Wilde garden

Pop star Kim Wilde will be helping The Sun stay at No1 with our displays at the BBC Gardeners’ World Live Exhibition this month. Kim will be partnering David Fountain, who has designed the Countryside Properties Lord Of The Rings Garden as one of four completely new themes for our Sun Flower Street. David, Royal Horticultural Society Gold Medal winner at last year’s Tatton Park Show, will transform one modest house front into a grassroots Bag End garden – just like that of Hobbit Bilbo Baggins in the film The Lord Of The Rings. Kim, 41 – an Eighties chart star with hits such as Kids In America and You Keep Me Hangin’ On – has turned her creative energies to gardening and worked with David at Tatton Park last year. The daughter of Fifties rocker Marty Wilde, Kim also helped Julie Toll build the Wyevale RHS Chelsea Gold Medal Garden last month. Her contribution must have delighted Wyevale chief executive Robert Hewitt. Now Kim is really excited about the fantasy theme she will be developing with David and is taking time out from her busy television and garden design commitments to work in our Sun Flower Street. You can see the result of their handiwork at the Birmingham NEC between June 19 to 23.

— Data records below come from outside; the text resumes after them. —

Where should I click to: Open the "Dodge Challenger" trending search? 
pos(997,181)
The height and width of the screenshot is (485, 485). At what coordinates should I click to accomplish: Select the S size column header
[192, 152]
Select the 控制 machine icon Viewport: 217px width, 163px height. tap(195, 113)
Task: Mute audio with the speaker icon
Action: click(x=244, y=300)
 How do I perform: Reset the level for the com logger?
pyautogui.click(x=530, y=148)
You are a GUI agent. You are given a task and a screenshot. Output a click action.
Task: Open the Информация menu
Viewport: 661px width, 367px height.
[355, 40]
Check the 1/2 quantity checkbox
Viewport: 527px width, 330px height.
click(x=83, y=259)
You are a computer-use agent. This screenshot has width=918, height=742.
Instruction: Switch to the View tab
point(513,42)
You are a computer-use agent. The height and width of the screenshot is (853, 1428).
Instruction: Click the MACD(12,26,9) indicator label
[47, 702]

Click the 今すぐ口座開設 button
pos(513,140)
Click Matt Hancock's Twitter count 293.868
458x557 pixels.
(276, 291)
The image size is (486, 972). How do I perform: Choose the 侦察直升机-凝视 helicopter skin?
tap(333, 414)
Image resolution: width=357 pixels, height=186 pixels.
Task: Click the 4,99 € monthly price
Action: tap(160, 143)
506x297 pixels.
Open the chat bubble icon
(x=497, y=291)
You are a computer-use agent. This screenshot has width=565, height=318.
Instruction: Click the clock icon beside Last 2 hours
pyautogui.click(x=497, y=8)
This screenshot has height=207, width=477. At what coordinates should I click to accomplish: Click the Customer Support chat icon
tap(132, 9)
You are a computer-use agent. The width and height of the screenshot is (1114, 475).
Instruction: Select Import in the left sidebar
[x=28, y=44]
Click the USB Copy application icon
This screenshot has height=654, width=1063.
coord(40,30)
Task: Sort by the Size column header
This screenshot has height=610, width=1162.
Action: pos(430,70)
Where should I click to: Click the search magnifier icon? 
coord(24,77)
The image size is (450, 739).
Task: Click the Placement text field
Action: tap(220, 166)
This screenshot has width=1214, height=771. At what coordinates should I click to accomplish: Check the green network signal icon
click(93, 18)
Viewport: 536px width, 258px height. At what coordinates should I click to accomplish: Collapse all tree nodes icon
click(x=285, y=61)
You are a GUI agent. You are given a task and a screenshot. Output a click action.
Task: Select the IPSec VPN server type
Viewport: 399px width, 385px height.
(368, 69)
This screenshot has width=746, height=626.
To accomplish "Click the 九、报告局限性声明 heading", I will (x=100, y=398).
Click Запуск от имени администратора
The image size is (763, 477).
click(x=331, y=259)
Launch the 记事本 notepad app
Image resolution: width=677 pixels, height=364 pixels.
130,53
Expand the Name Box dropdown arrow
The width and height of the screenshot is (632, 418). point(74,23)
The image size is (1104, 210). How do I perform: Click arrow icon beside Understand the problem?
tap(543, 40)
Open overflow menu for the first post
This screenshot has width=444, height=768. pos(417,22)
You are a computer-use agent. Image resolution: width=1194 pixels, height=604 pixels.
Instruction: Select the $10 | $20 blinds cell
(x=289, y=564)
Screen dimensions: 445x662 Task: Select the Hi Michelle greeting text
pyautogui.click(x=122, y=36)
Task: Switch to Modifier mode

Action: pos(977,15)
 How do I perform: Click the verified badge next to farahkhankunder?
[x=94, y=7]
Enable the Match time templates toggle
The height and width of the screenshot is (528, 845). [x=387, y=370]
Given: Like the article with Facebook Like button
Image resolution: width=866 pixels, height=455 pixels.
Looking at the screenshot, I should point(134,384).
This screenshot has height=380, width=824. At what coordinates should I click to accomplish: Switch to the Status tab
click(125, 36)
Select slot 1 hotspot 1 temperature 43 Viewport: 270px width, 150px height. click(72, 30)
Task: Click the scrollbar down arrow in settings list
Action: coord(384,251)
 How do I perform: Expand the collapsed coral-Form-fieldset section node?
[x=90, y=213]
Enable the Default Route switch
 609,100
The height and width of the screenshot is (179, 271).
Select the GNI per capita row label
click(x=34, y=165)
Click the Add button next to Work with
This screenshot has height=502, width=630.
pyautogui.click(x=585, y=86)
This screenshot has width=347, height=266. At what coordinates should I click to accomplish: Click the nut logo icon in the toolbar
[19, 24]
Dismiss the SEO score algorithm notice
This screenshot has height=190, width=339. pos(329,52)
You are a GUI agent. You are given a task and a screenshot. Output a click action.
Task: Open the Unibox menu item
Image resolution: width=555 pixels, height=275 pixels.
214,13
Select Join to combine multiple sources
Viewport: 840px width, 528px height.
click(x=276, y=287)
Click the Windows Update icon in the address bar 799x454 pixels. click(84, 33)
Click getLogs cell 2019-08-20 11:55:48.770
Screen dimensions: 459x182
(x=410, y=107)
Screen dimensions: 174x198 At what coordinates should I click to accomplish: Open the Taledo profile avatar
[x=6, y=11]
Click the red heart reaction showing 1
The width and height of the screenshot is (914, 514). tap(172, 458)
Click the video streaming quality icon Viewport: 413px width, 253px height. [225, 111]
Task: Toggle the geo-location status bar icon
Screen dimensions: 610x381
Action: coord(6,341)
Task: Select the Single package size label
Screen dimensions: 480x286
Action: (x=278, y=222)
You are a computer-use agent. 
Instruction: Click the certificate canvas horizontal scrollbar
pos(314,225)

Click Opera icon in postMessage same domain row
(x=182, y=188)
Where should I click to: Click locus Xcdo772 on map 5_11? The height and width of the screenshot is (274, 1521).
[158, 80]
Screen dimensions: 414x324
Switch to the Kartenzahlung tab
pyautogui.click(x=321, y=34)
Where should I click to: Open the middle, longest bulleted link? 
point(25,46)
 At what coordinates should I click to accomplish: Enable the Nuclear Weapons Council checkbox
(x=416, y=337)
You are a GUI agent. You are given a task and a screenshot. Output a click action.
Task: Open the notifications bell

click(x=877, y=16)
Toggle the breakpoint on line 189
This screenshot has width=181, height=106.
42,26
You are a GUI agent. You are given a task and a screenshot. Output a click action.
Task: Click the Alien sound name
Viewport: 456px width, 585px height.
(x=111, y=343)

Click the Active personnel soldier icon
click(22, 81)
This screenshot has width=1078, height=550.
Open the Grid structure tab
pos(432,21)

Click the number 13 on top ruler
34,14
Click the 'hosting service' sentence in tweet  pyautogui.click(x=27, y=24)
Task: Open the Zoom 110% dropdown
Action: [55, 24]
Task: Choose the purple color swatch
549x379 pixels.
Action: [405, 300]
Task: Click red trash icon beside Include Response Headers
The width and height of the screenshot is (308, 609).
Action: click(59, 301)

This year we have some exciting new designs and more new plants thanks to sponsorship from Skoda Cars and generous support from house builder Countryside Properties. The garden trade is already buzzing about the unique new Car Turntable to be built in our Roundabout Garden. The British-built device allows cars to be driven on to small front gardens and spun round 180° by hand. This means no more dangerous reversing across pavements on to busy roads. It also leaves more space for gardening in modest front plots. Kevin Dunne and his wife Suzanne, of Classic Landscapes in Sale, Cheshire, have designed a second fantasy garden, taking Camelot and the Knights Of The Round Table as the theme. And in another of our Sun Street exhibits we go back to basics with a traditional lawn and flower border garden. Unwins Seeds are involved here and plan to use the garden to launch a lovely brand new mid-blue sweet pea. Among a number of other new varieties at Birmingham will be the Eyeball plant – an edible ornamental that is said to have a range of medicinal qualities. The mahogany in bud and yellow and mahogany flowers look like a strange, small eyeball. There are masses of these flowers carried above the young copper leaves which mature to a deep green. Our Sun Flower Street for the Gardeners’ World Live Exhibition will follow hot on the heels of our successes at the Chelsea Flower Show last month. Each of our six exhibits there, all front gardens outside mock terraced houses, picked up a medal – three golds, a silver and two bronzes. There were only nine gold medals awarded to more than 50 gardens at the show – and the Queen personally congratulated us for our haul of gongs during her Jubilee year visit.